What the exercise asks: Copy out the entries word for word, leaving images aside.

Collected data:
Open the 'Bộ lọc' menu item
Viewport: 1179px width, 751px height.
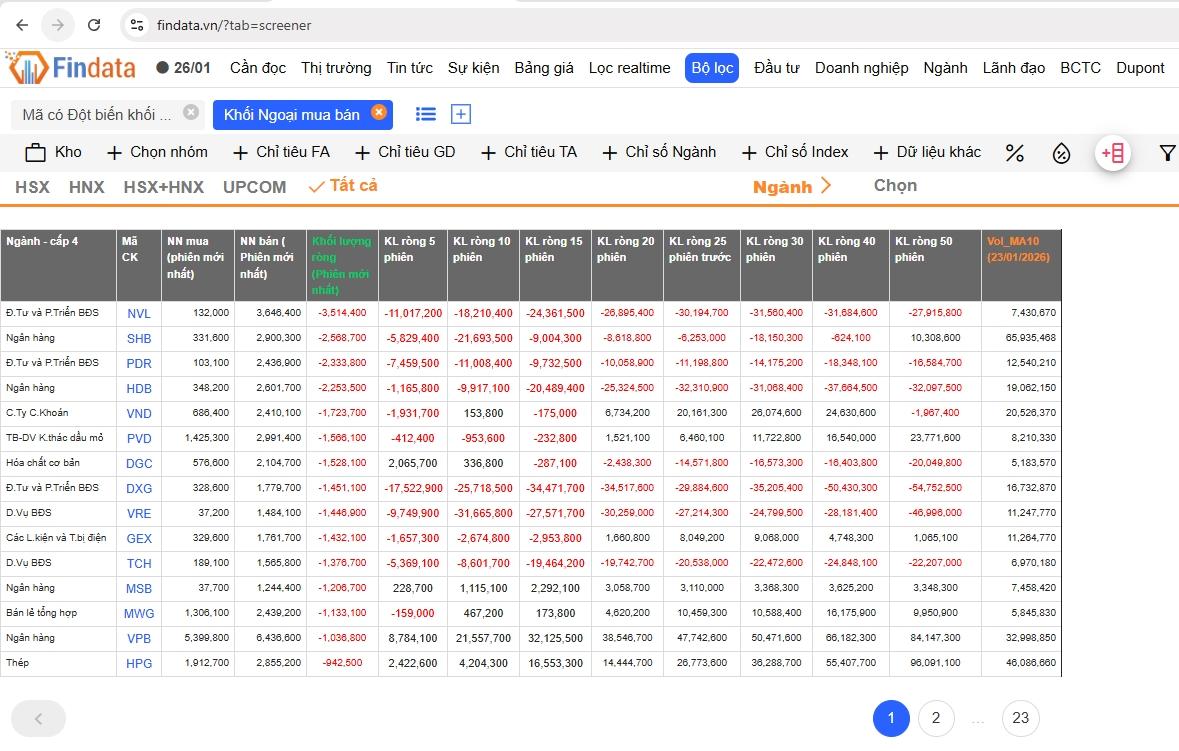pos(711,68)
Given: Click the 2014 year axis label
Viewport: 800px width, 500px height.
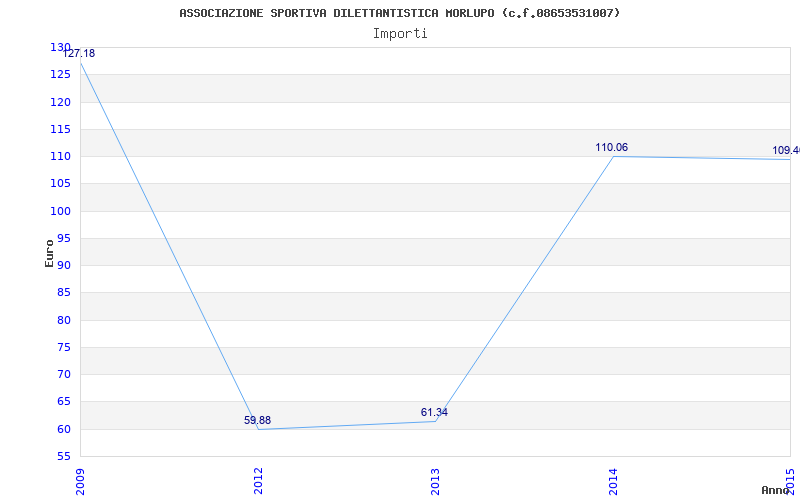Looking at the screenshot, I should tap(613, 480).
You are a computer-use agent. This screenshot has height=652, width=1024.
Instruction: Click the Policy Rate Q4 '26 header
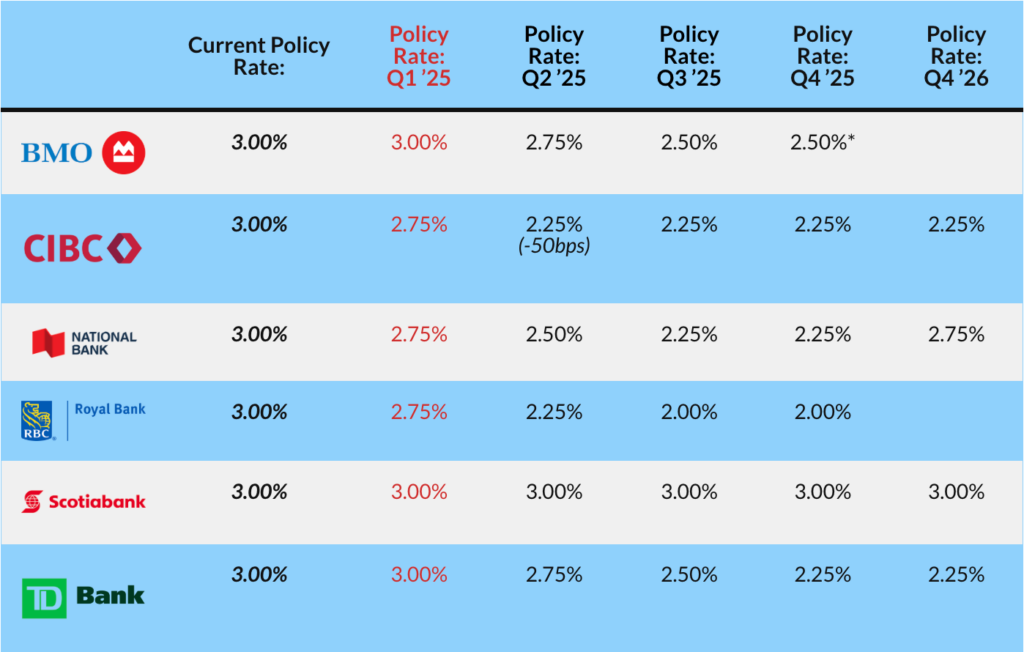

Finished exercise:
Open the 'Bộ lọc' menu item
Viewport: 1179px width, 751px height.
pos(711,68)
Given: Click the 2014 year axis label
Viewport: 800px width, 500px height.
Looking at the screenshot, I should tap(613, 480).
You are a computer-use agent. This screenshot has height=652, width=1024.
Instruction: Click the Policy Rate Q4 '26 header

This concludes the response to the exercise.